### Extract provided
I think that's not the only thing you're mixing up.



leveraction said:


> For the record, I tried `freebsd-version -ru` and got:
> Illegal option -r
> usage: freebsd-version [-ku]


Then you're not using FreeBSD 11.2, see also freebsd-version(1).


----------



## leveraction (Nov 13, 2018)

Yes, there is definitely more going on here.  rsync seemed to work, but I have definitely monkeyed something up.

`freebsd-version`
11.1-RELEASE

`freebsd-version -u`
11.1-RELEASE

`freebsd-version -k`
11.2-RELEASE-p4

`freebsd-version -r`
Illegal option -r
usage: freebsd-version [-ku]


----------



## kpa (Nov 13, 2018)

Your kernel got updated but the userland binaries are still out of date and from 11.1-RELEASE.


----------



## VladiBG (Nov 13, 2018)

### Problem statement
Pick up the FreeBSD forum thread above at the point where it stops and continue it. The records after this point aren't needed.

### Given information
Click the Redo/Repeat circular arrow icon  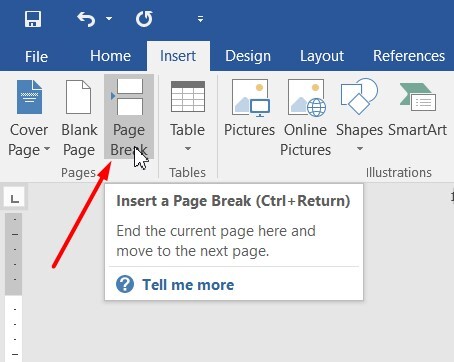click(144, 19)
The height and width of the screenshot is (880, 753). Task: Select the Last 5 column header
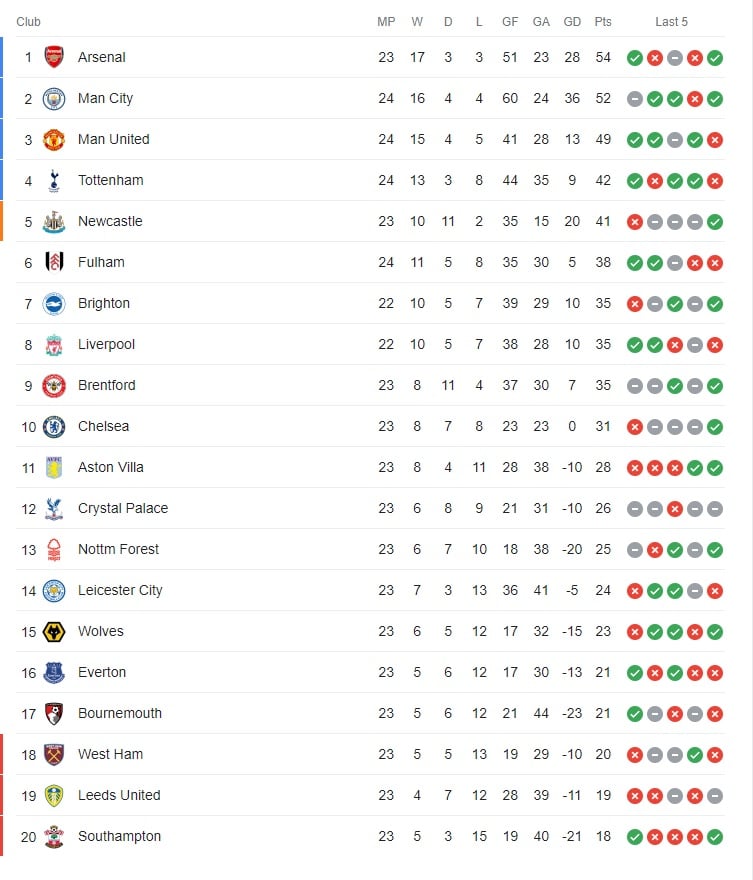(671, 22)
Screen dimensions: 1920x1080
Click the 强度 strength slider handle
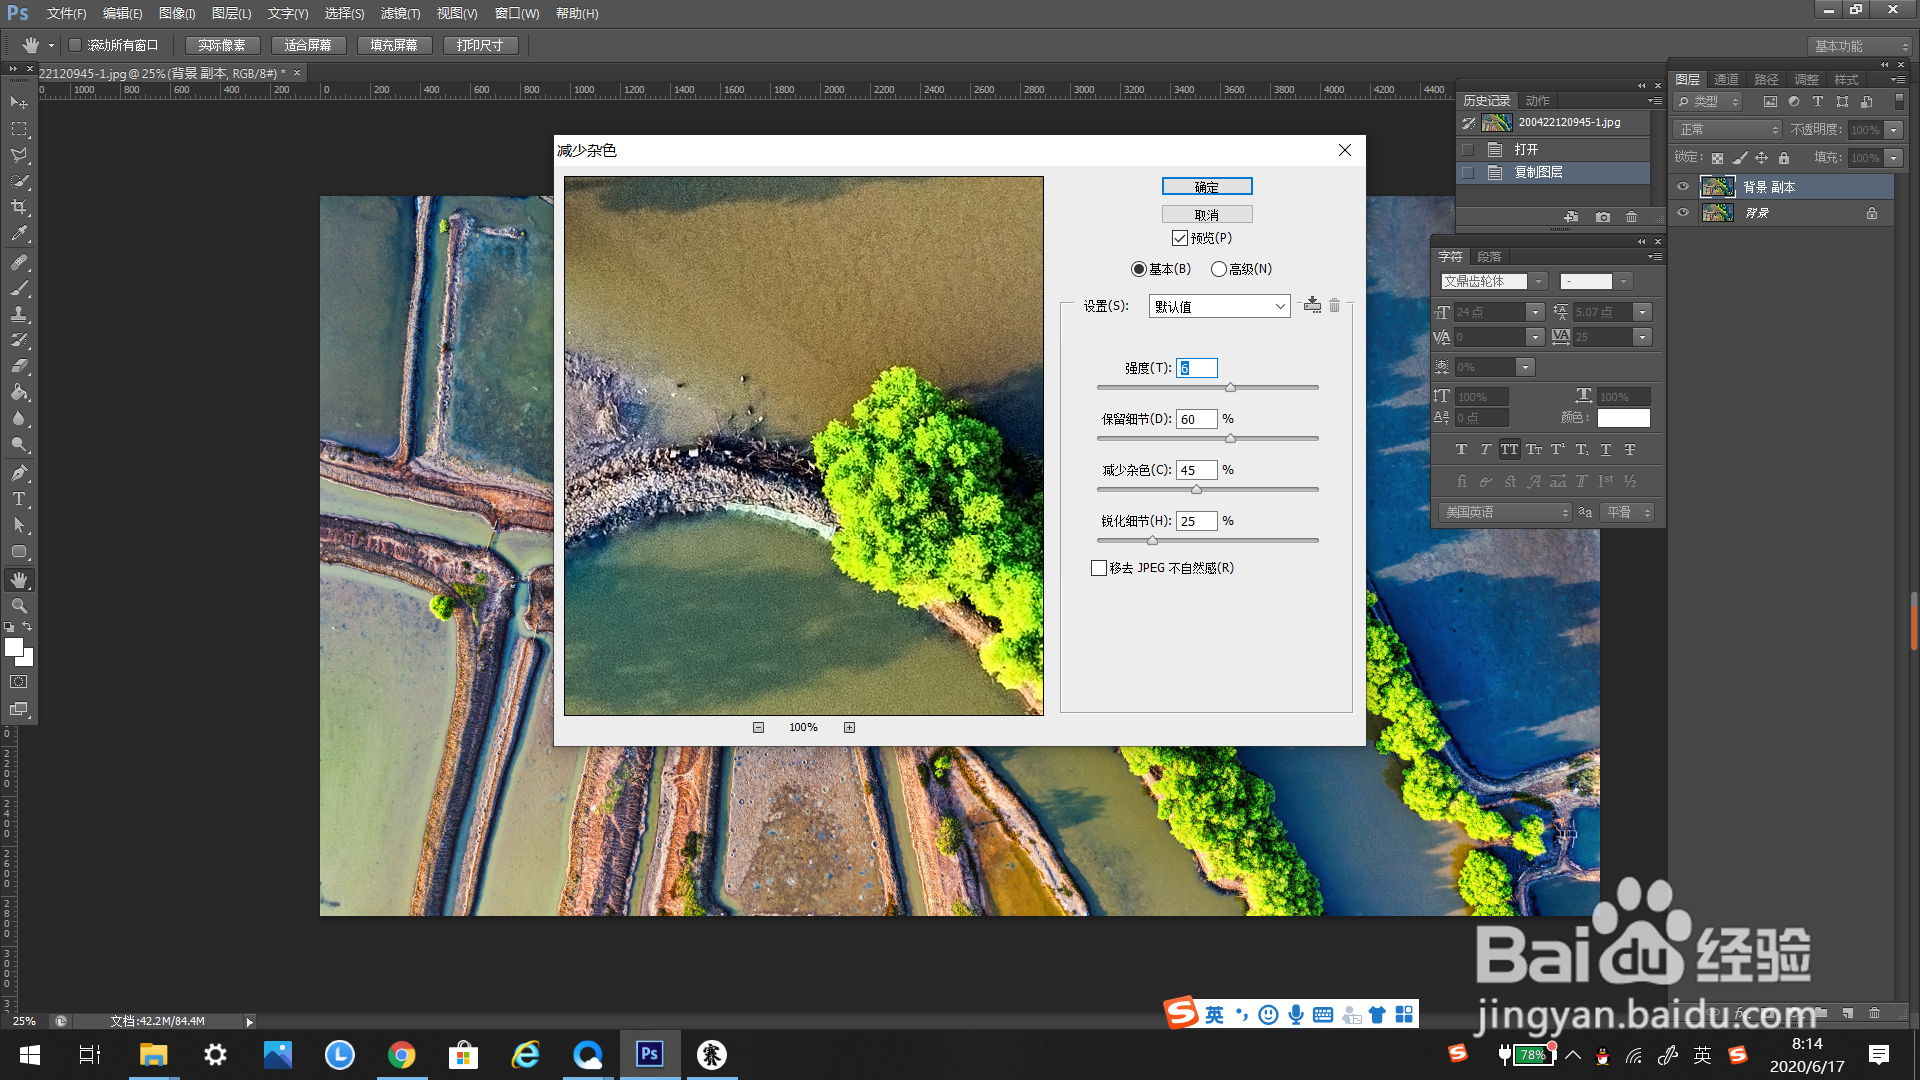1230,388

--

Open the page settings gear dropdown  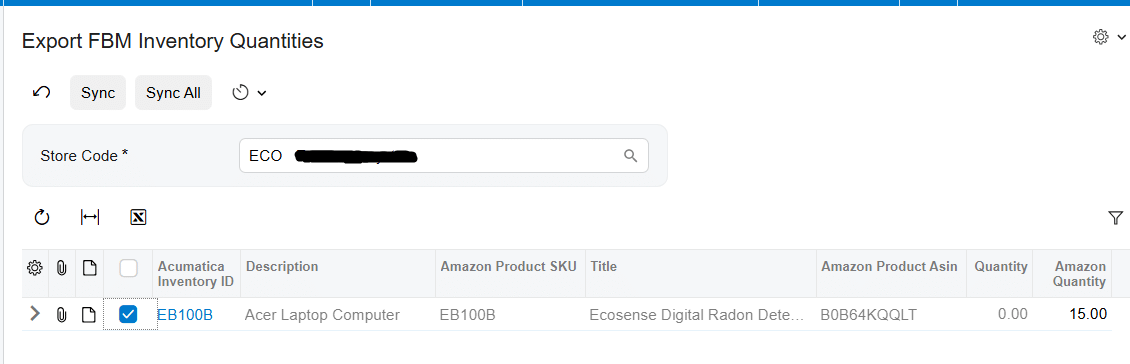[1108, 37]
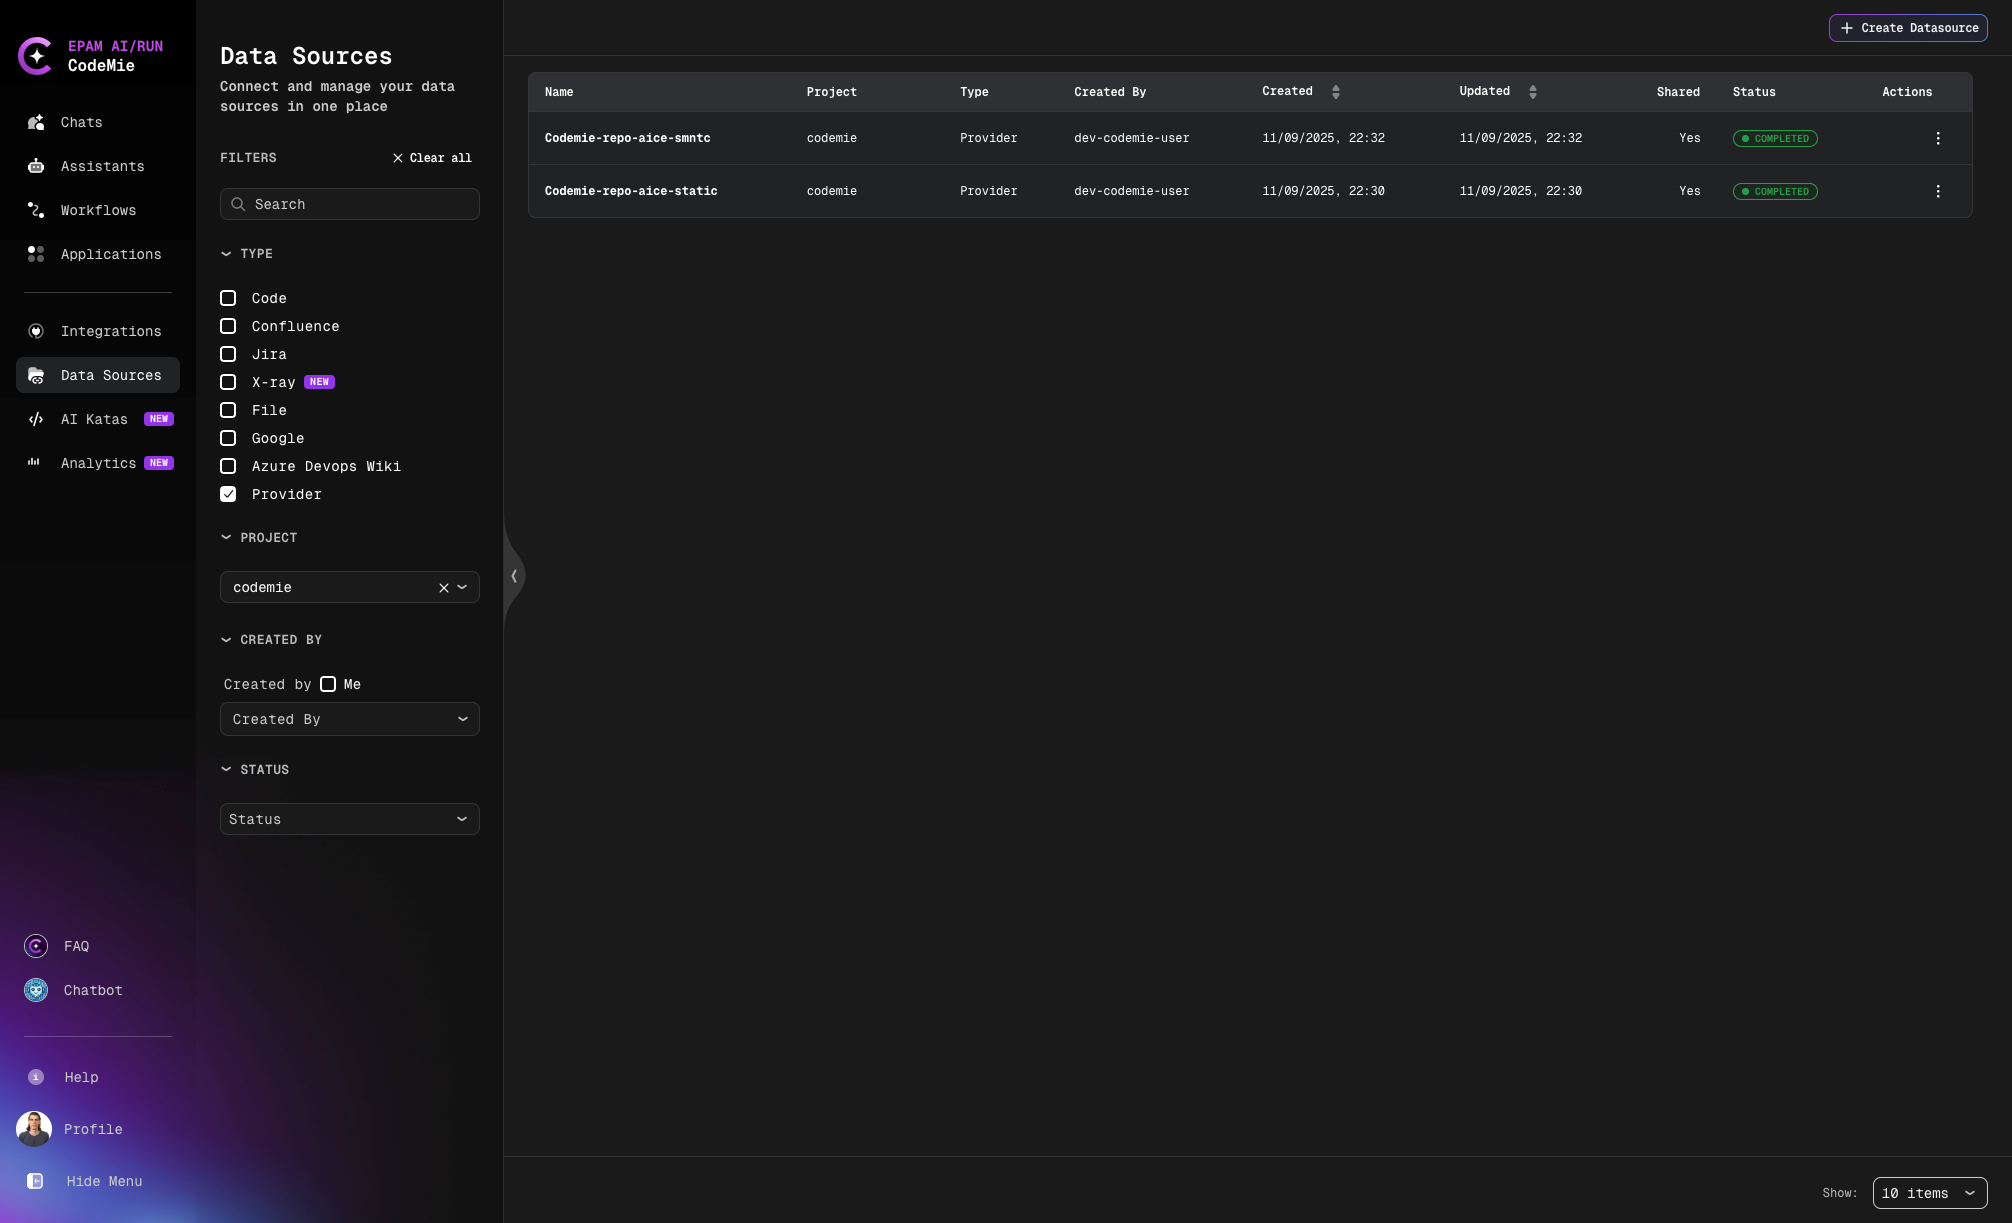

### Result
You didn't update properly from 11.1 to 11.2
https://www.freebsd.org/doc/handbook/updating-upgrading-freebsdupdate.html

Did you reboot after the first `freebsd-update install` and then run again `freebsd-update install`


----------



## leveraction (Nov 13, 2018)

> Did you reboot after the first  freebsd-update install and then run again  freebsd-update install



That's a negative Ghost Rider.

Can I reboot and run `freebsd-update install` to fix or is it too late for that?


----------



## ShelLuser (Nov 14, 2018)

Unless you messed in other ways with freebsd-update (for example edited config files) then it should still be perfectly safe.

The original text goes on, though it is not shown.